**About this exercise**
Search the records for the word "status" and pick out every line that has it.

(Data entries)
┄┄┄┄┄┄
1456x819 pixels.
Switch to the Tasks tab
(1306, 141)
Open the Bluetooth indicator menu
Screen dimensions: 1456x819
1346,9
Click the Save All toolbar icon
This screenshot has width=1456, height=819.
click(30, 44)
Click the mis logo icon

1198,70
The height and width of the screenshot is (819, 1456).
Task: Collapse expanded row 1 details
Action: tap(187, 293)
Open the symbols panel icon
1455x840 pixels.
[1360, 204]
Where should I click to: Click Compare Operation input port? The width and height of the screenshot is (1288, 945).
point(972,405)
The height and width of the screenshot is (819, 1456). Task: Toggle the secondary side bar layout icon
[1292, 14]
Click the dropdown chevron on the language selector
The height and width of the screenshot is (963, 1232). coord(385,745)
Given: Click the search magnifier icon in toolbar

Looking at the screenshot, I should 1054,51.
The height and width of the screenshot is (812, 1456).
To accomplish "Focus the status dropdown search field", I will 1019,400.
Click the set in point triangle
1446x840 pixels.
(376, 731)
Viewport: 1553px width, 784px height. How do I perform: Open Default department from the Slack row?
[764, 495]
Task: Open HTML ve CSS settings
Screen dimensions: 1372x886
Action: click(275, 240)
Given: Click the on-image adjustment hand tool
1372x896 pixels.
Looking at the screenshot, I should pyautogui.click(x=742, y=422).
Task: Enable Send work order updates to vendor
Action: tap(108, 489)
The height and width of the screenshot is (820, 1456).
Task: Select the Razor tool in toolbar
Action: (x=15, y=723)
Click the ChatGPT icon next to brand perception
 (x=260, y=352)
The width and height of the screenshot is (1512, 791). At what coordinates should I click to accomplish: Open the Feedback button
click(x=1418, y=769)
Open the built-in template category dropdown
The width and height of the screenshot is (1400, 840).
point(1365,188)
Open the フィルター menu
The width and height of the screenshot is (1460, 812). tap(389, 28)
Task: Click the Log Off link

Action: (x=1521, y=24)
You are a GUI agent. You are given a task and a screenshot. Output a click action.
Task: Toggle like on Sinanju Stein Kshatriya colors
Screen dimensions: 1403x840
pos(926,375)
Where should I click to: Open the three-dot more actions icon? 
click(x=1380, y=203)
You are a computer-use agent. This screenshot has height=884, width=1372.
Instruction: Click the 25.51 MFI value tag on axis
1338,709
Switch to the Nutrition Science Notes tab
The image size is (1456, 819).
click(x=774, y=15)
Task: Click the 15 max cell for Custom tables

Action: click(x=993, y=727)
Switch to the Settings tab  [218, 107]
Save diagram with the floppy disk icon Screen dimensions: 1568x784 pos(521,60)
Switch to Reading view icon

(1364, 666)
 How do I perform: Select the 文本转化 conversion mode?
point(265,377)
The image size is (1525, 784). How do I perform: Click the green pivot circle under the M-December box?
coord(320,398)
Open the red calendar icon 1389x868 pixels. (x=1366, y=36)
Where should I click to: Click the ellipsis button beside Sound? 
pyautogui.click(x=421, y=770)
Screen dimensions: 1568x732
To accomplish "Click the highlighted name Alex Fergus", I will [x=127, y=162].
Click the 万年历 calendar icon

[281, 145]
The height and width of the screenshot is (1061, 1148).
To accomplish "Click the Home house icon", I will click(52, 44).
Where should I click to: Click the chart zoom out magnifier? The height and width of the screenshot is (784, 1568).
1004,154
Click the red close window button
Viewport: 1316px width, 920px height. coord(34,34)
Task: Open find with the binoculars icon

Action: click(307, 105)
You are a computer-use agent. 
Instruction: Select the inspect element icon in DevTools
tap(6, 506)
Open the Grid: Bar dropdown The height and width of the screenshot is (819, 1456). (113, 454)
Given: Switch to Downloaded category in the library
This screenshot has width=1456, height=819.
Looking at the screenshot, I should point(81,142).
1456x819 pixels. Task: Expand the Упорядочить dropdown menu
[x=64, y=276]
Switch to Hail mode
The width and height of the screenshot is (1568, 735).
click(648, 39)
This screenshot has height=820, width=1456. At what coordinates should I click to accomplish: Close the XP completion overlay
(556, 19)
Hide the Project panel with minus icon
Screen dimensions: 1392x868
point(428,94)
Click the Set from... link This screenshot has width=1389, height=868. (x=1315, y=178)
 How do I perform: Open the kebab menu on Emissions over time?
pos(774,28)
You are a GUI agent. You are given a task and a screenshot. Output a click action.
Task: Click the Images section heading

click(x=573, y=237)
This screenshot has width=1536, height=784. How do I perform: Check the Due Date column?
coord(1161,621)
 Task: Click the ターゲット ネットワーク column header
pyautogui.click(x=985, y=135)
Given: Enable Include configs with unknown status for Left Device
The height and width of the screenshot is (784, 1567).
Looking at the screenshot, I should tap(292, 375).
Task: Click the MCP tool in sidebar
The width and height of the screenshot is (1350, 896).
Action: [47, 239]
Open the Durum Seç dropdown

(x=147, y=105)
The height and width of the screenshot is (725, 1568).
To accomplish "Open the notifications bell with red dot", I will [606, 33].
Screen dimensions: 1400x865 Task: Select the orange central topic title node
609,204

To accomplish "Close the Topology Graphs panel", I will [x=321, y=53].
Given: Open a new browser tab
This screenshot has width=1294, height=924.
┄┄┄┄┄┄
**Answer section**
To accomplish "Focus the status dropdown search field", I will 1019,400.
Given: Enable Include configs with unknown status for Left Device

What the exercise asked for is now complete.